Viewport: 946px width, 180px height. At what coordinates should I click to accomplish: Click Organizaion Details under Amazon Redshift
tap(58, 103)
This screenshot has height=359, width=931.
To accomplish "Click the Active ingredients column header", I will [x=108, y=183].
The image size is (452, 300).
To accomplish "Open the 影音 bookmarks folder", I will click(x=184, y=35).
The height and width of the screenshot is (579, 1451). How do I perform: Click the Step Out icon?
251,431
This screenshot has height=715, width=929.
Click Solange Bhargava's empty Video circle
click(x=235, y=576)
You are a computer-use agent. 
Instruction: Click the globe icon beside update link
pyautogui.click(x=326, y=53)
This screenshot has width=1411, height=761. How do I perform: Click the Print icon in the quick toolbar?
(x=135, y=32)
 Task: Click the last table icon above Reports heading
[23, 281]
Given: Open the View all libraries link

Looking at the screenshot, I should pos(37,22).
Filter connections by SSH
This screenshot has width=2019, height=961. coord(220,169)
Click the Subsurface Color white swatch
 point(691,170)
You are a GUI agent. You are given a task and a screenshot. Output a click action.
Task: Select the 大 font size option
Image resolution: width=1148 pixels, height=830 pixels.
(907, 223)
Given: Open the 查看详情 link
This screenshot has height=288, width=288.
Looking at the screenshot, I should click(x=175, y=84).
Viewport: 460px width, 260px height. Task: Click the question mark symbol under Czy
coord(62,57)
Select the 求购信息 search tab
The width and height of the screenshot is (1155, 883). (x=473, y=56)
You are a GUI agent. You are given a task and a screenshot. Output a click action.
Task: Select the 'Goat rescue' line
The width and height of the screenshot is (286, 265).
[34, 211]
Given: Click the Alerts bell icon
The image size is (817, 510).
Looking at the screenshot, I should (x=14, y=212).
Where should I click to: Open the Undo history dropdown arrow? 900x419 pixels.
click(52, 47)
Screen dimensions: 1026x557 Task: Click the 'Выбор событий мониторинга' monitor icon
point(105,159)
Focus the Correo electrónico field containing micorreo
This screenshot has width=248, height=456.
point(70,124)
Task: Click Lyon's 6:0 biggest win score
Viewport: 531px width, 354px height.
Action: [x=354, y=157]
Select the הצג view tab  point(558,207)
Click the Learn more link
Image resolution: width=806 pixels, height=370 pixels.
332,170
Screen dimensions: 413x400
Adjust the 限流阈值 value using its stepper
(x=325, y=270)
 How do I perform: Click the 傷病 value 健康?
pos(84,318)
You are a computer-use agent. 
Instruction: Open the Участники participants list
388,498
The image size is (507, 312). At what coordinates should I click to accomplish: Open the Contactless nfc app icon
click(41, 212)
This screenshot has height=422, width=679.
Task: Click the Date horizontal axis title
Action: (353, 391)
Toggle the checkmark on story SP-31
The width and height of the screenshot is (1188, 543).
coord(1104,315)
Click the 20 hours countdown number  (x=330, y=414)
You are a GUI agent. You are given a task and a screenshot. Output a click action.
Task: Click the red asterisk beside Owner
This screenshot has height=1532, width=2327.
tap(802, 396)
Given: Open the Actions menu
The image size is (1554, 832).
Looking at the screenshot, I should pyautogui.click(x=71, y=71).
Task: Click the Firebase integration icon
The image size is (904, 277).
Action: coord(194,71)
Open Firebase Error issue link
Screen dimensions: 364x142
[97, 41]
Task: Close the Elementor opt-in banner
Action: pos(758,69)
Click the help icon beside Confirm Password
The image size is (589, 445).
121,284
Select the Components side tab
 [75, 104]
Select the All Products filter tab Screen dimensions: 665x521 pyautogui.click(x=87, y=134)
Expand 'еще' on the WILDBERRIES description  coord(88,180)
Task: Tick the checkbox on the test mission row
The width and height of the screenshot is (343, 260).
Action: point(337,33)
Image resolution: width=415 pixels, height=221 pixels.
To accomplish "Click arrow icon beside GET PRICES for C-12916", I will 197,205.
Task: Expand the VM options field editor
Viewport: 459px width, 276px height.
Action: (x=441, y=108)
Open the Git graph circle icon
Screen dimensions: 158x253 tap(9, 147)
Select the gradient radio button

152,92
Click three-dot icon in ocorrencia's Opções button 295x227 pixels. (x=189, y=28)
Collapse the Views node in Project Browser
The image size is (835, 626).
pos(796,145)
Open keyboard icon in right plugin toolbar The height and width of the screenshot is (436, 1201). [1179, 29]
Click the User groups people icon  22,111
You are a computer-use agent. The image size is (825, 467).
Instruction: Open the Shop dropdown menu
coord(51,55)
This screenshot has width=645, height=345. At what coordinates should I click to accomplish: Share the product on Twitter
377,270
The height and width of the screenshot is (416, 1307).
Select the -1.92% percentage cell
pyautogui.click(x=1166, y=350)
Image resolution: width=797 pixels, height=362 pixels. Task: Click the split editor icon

============

## DESCRIPTION OF THE TASK
In the records above, locate the lines holding the word "Expand". Copy each of them.

## ANSWER AREA
Expand 'еще' on the WILDBERRIES description  coord(88,180)
Task: Expand the VM options field editor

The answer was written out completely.